Just like our lives overall, our spiritual lives can easily be compared to that of a roller coaster. It seems that when we go to church on Sundays we are at our spiritual high, but by the time Wednesday rolls around we return to a spiritual low.
I've noticed that when I am experiencing a spiritual low, my days are harder, my mood is negative, and my self control fails me entirely. Whenever that hits me and I catch myself wallowing in my woes, asking why it's happening, I fail to see God right there in front of me. Between everything that goes on in a day, unfortunately it's all too easy to build a wall between ourselves and Him. Like I have far too many times, when things get rough we beg God to do something, to write a message in the clouds, even.
How long will it take for us to realize that He's been there all along? Hebrews 13:8 reminds us of that very thing, "Jesus Christ is the same yesterday, and today, and forever." He is there while we're angry with Him, asking why me? He is there while we're discouraged, pleading with Him to give you a sign. He is there while our heads are above water and we think we don't need Him. He is there, He is there, He is there.
A few years ago I was on the spiritually low end of things. I was stressed at that point and quite frankly, fed up with how quickly a week could turn sour. The more I thought about it, was the brighter the light bulb turned on in my head. The same thing that sent me into a whirlwind on Thursday happened at the beginning of the week not too long prior, but I handled it differently.
I connected the dots and realized it had to do with my relationship with God. Of course the beginning of the week was better than the end, because I still had the Sunday message fresh on me. That is when I made it an intentional part of my daily schedule to have a quiet time with Him.

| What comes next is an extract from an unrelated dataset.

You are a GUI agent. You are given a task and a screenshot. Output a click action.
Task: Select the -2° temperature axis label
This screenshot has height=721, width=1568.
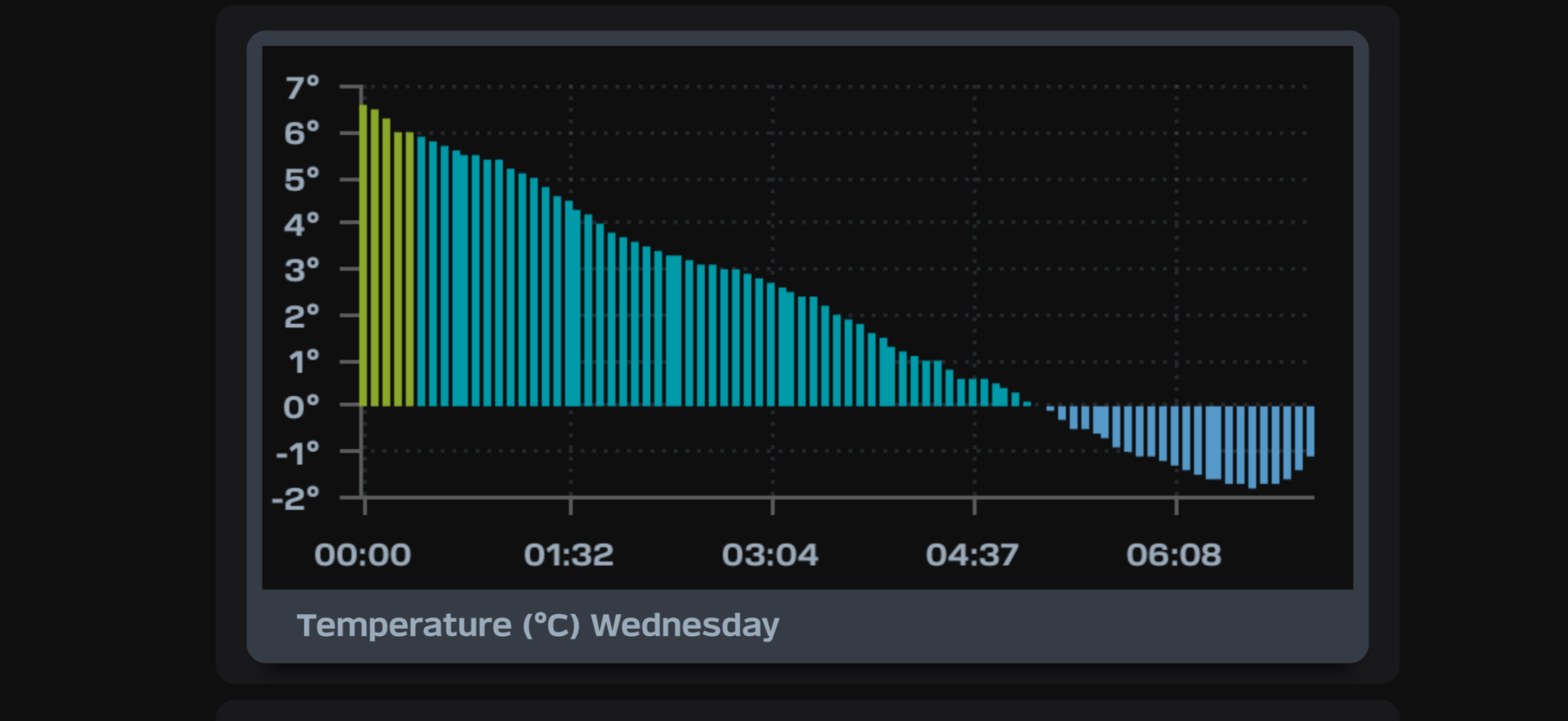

I was amazed by how incredibly a fifteen-minute bible study and prayer could transform my morning. And when it transformed my morning, it did the same with the remainder of my day. That definitely did not act as a shield, deflecting me from any stressful situations. They came about just as normally, but my response was what changed--for the better.
I noticed that by maintaining my relationship with God by having quiet time, I was removing a piece of the wall that I built between us. My conversations with coworkers and loved ones glorified Him more, and my actions tried to reflect Christ as must as I could.
Whether you do it in the morning or before bed, we must not forget to read His word and talk to Him. We don't maintain relationships with our friends by only going to them in times of need--we maintain them daily, regardless of the seas we're sailing.